Its well known that fertilizers are analyzed on the basis of their value of Nitrogen, Phosphorus and Potassium or Potash (N-P-K). They provide and enhance nutrient sources for the plant, but the difference between the two lies in the benefits to the soil itself. Some of the downfalls of using fertilizer is how hard it can be on the soil health, how much of it gets washed away by water and deposited to water bodies like rivers or lakes, and how it’s effectiveness is compromised in sub-optimal soil conditions. Over time the chemicals and overuse of fertilizer can take its toll on soil. So what can we do to improve soil for grass or gardens if this is the case?
What Are Humics?
This is where the relationship between fertilizer and humics comes in to play. Humics are best known as soil conditioners and make your soil perform better even when they are applied in marginal soil conditions. Humic products help to retain water, promote nutrient uptake into the root systems and plants, and build a fertile soil that promotes a healthy growing environment. They are like probiotics for your plants and soils. Humics come in different forms. The most well known being Compost. Not all compost contains humics, but ours here at Rocky Mountain Compost does. Other forms of humics are in a liquid version and can be applied topically. We have that also.

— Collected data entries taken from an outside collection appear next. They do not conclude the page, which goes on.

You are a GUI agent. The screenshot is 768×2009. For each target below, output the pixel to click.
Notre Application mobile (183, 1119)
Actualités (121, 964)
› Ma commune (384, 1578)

When used together with fertilizer, humics can help the longevity, uptake and efficiency of fertilizers by holding them in the root zone longer while increasing the uptake and retention of nutrients in the plant. They work as compliments to each other and the benefit you see is a more efficient use of your fertilizer and the money you have spent to add it.
Understanding the differences and the role each can play in your fertilization program can help you get healthier soils. Adding humics to your existing process is one of the best ways to begin a more balanced approach to help restore soil and plant health.
See also the article on Topdressing:
For lawns: aerate your lawn and spread ½” layer of compost over the lawn to increase the microbial activity and health of your lawns. For flower beds and gardens spread a 2-3” layer in and around your plants which will work into the soil over time. Or mix into the soil before planting.
If you have some problem soils that have saline or sodium or heavy clay, then a good soil test in needed. Interpreting the health of your soil in this specific way will help get it to where you want it much faster.